The guidance, which is effective immediately, raises legal questions as well as concerns about its impact on the stability of the individual insurance market and the consumers purchasing coverage there.
Idaho’s standards for state-based health plans likely preempted by federal law
The ACA requires all insurers in the individual health insurance market to adhere to a range of consumer protections and market standards. Thus, whether insurers are marketing exchange plans or “state-based plans” in the individual health insurance market, they must comply with the ACA rules that apply to the individual market. Idaho’s guidance exempting insurers from those rules conflicts with that requirement.
As a general rule, federal law provides that states are the primary regulators of health insurance. However, state standards or rules that conflict with or prevent the application of federal law, including the ACA, are preempted under the U.S. Constitution’s supremacy clause. In practice, this means that state laws that do not meet federal minimum standards are preempted. In the case of a state that refuses to comply with or enforce federal law, the U.S. Department of Health & Human Services (HHS) is required to step in and enforce the law. And indeed, HHS has been directly enforcing federal law in Texas, Wyoming, Missouri, and Oklahoma because these states have refused to enforce the ACA. In light of Idaho’s new guidance, HHS will likely soon be asked to step in and directly enforce the ACA in that state.
How will Idaho’s state-based plans impact the market and the consumers who buy in it?
There are significant legal and financial risks for insurers who might want to sell SBPs. First, by doing so they will be in violation of federal law. This exposes them to the risk of large federal fines (as much as $365,000 in potential fines per customer every year). These insurers also face the threat of private litigation for offering an essentially illegal product.

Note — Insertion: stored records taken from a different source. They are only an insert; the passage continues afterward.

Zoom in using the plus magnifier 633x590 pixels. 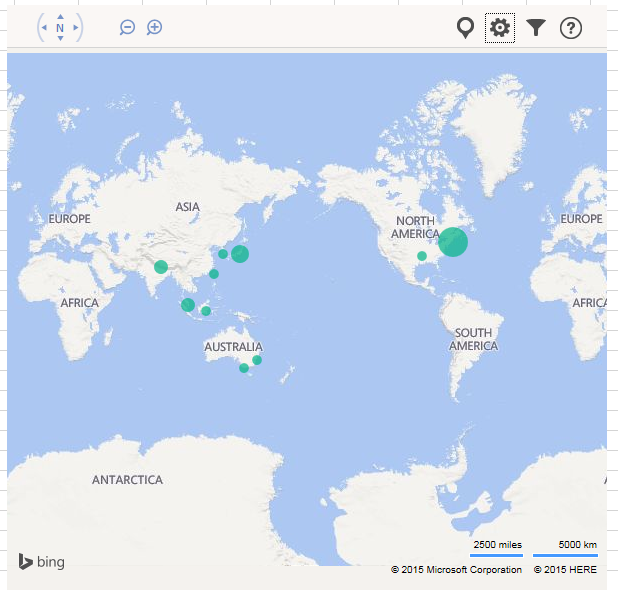point(154,27)
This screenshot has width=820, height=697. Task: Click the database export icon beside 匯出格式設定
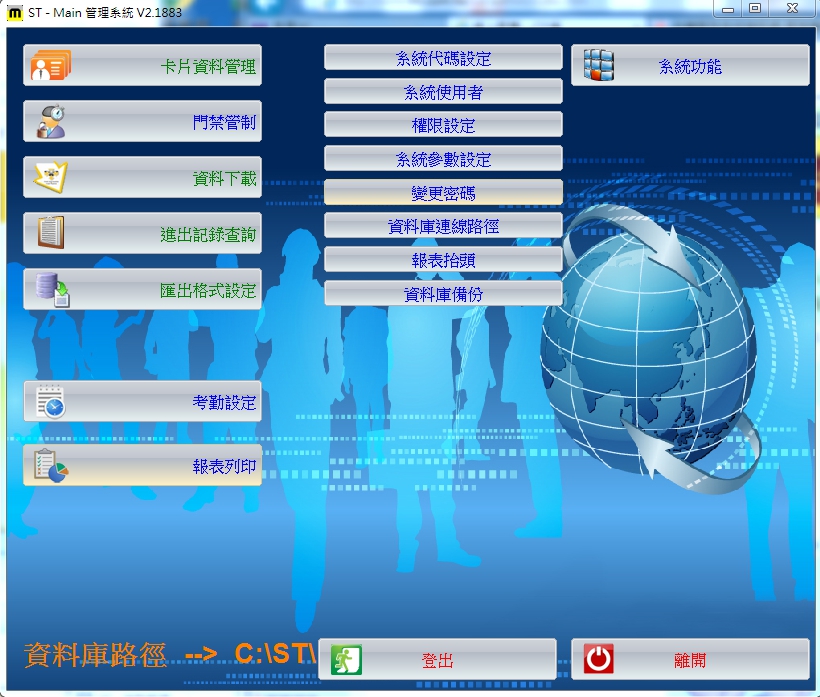tap(50, 290)
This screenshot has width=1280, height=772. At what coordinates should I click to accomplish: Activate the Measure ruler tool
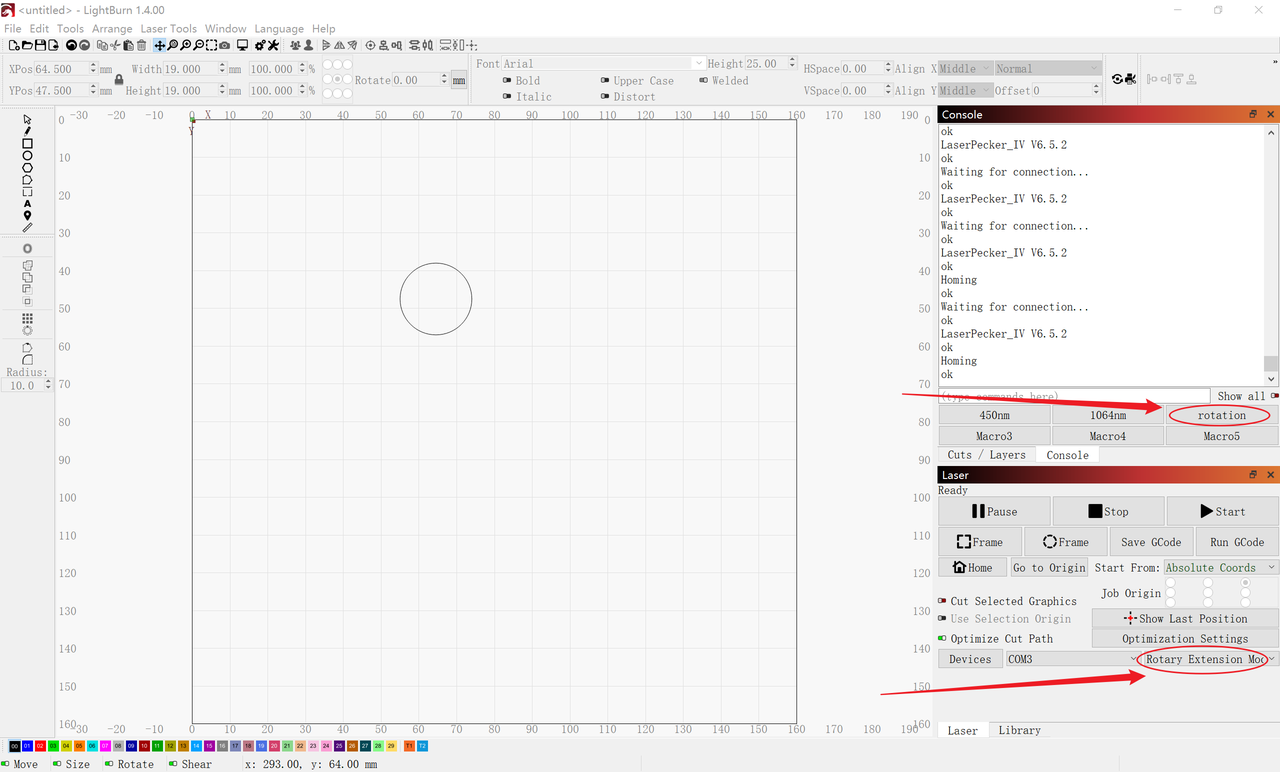27,228
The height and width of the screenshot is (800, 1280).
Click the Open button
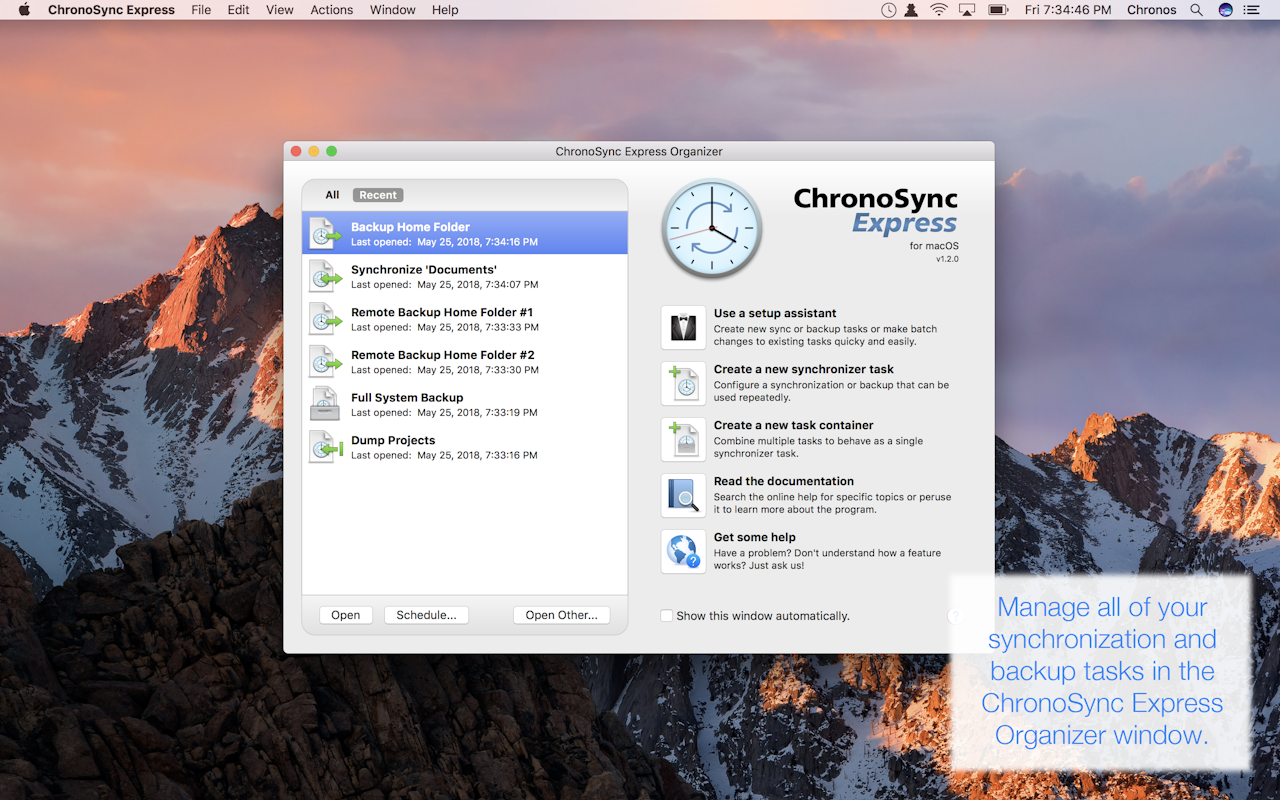[345, 614]
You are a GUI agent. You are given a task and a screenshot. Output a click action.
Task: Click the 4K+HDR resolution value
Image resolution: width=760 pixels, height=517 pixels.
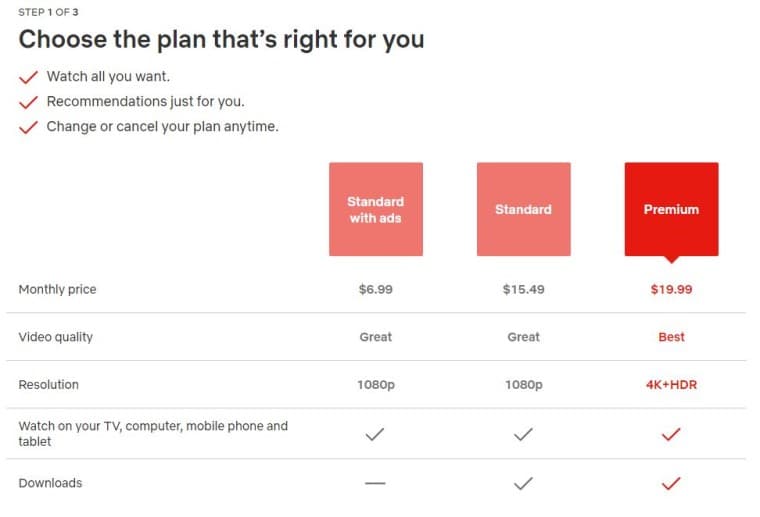click(671, 385)
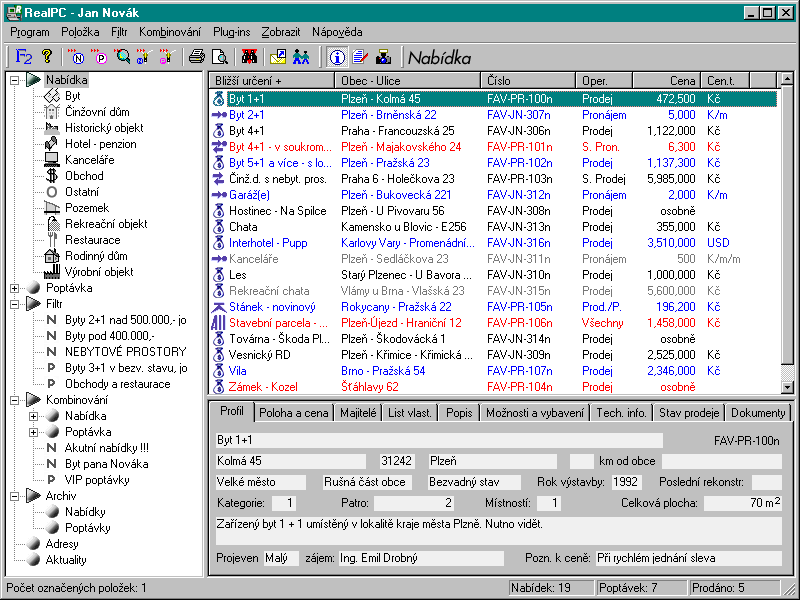Screen dimensions: 800x600
Task: Click the two people icon in toolbar
Action: tap(301, 57)
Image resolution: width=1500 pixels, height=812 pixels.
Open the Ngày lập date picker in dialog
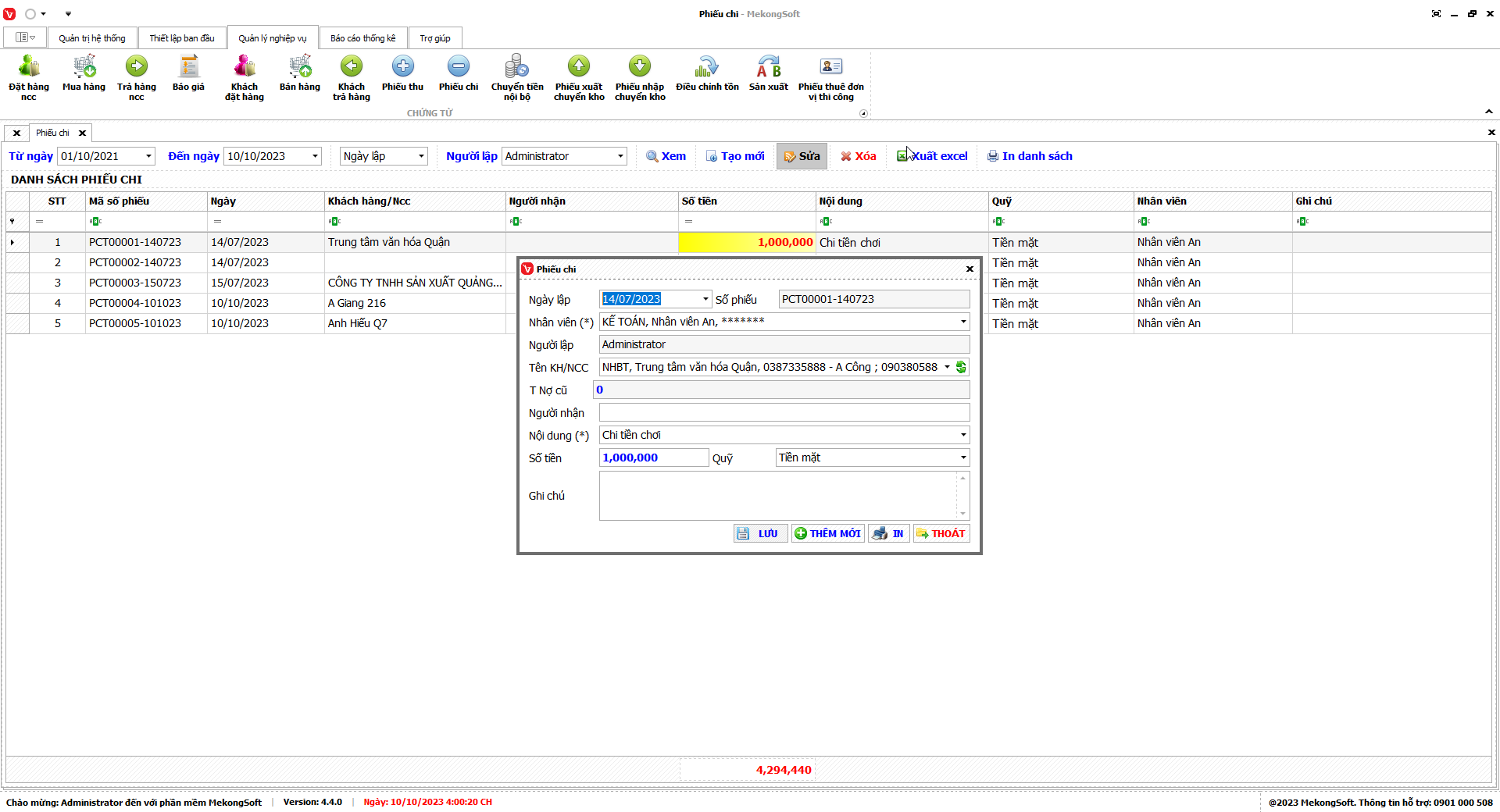[705, 299]
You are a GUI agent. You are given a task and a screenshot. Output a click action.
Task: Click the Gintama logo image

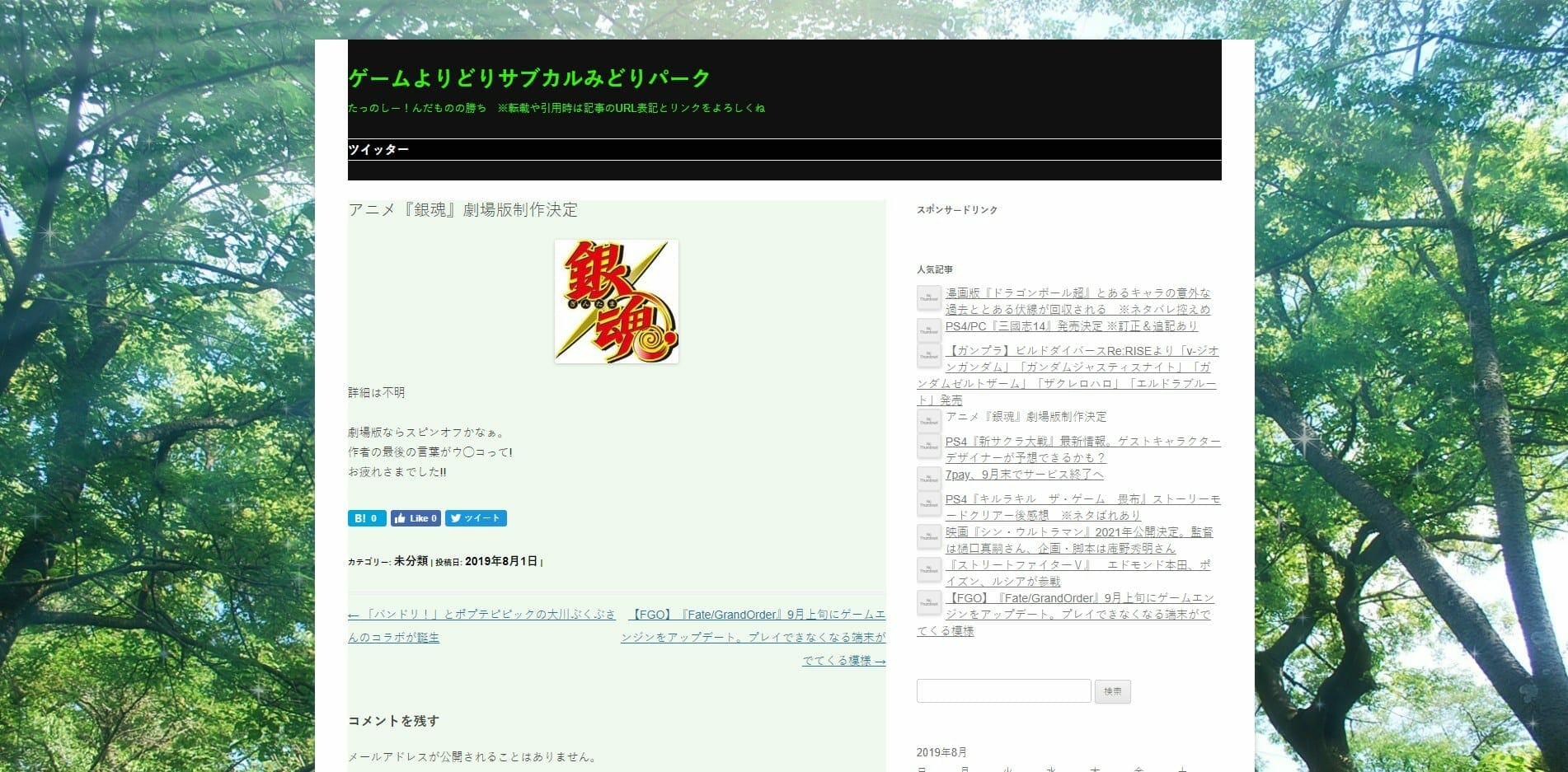(x=616, y=302)
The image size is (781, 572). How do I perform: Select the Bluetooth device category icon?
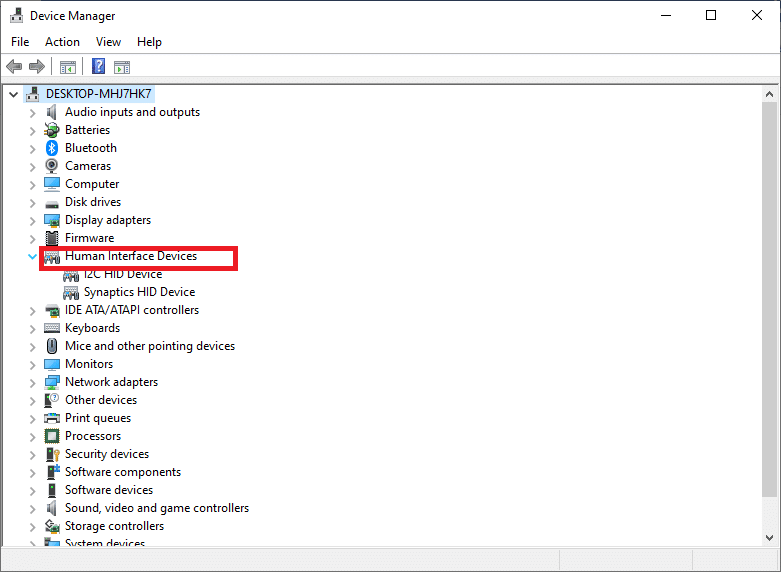click(52, 148)
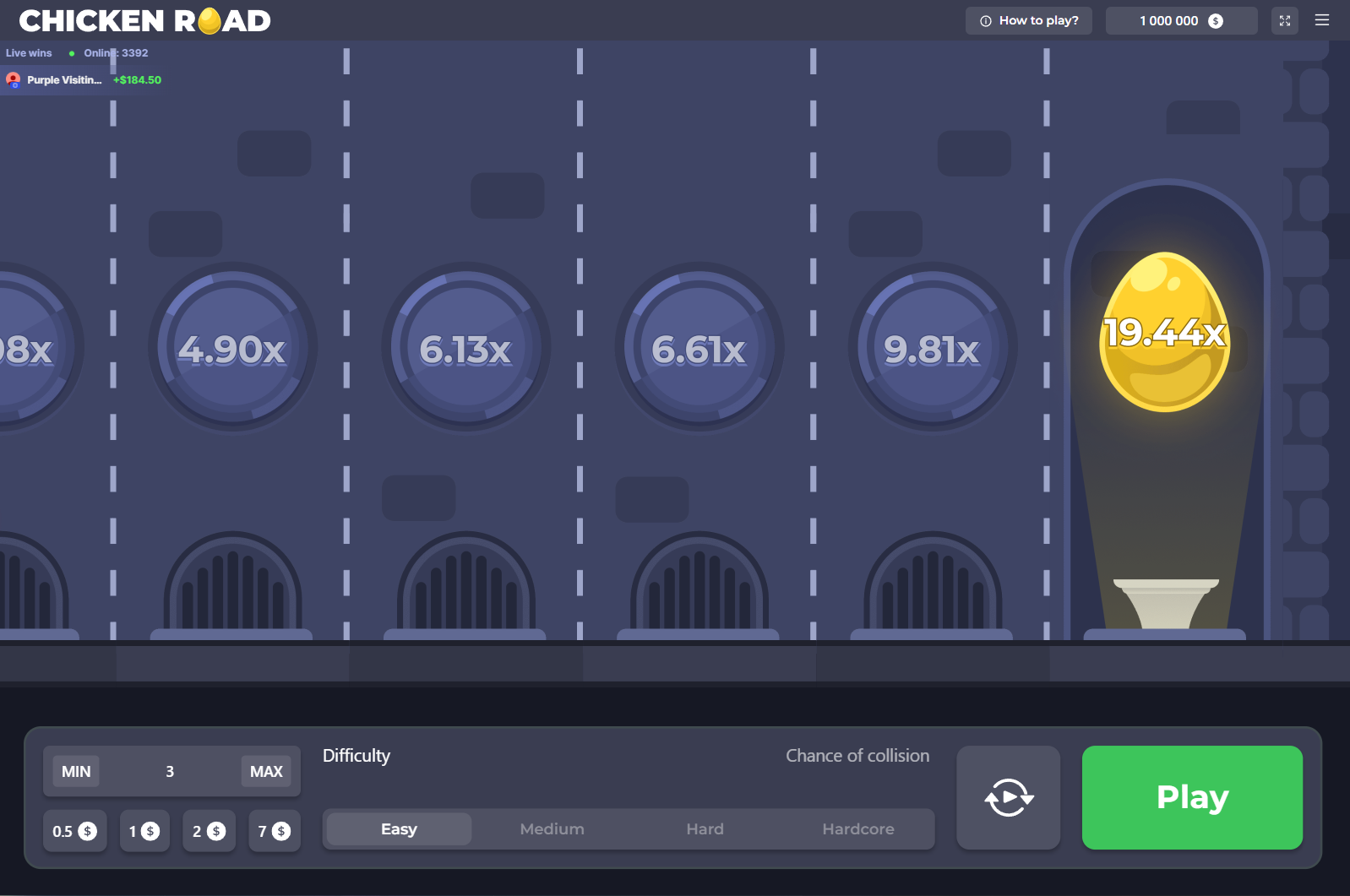Click the golden egg 19.44x multiplier
This screenshot has width=1350, height=896.
[1164, 332]
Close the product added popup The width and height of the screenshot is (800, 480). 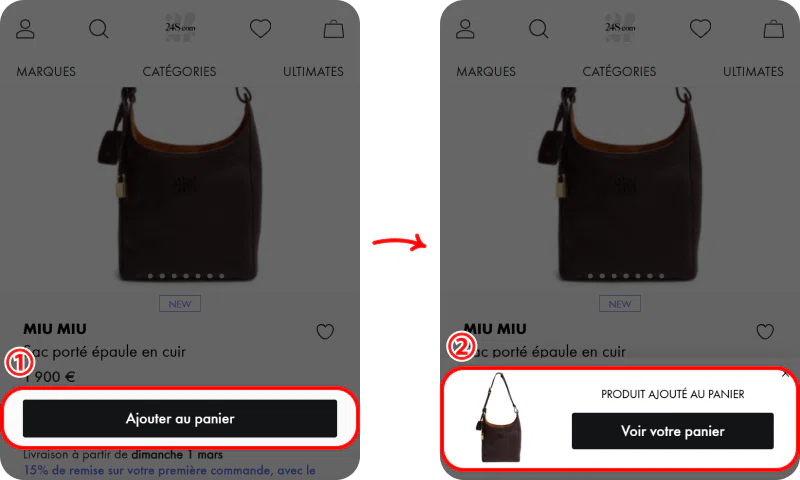[x=785, y=374]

If insurers do decide to market these plans, they pose significant risks for consumers and the stability of the individual market. Insurers could charge older, sicker consumers premiums as much as 15 times that of a young, healthy person. Insurers can design skimpy benefit packages that don’t cover critical items or services for people with chronic diseases, leaving them exposed to high out-of-pocket costs. While young, healthy consumers may find these plans attractive, older, sicker ones will gravitate to ACA-compliant plans both on and off the exchanges. This adverse selection will result in higher premiums for ACA-compliant plans, rendering coverage unaffordable for many Idahoans who don’t qualify for the ACA’s premium tax subsidies and aren’t young or healthy enough to afford the state-based plans. Further, taxpayers will need to pick up the tab for the higher federal subsidies needed to pay for the more expensive exchange plans.
It’s far from clear that Idaho’s insurers are interested in offering these products, although one of the state’s Blue Cross Blue Shield companies has expressed some interest, with the CEO saying “…we believe the [DOI’s] direction will provide uninsured middle class families in Idaho with choices in health insurance at a price that fits their budget and meets their needs.” At the same time, it’s also far from clear whether the Trump administration will step in and enforce the law, given its longstanding opposition to the ACA. This could make insurers breathe a little easier about entering this market. It could also lead other states to follow in Idaho’s footsteps, further crippling the availability of affordable, adequate insurance coverage promised under the ACA.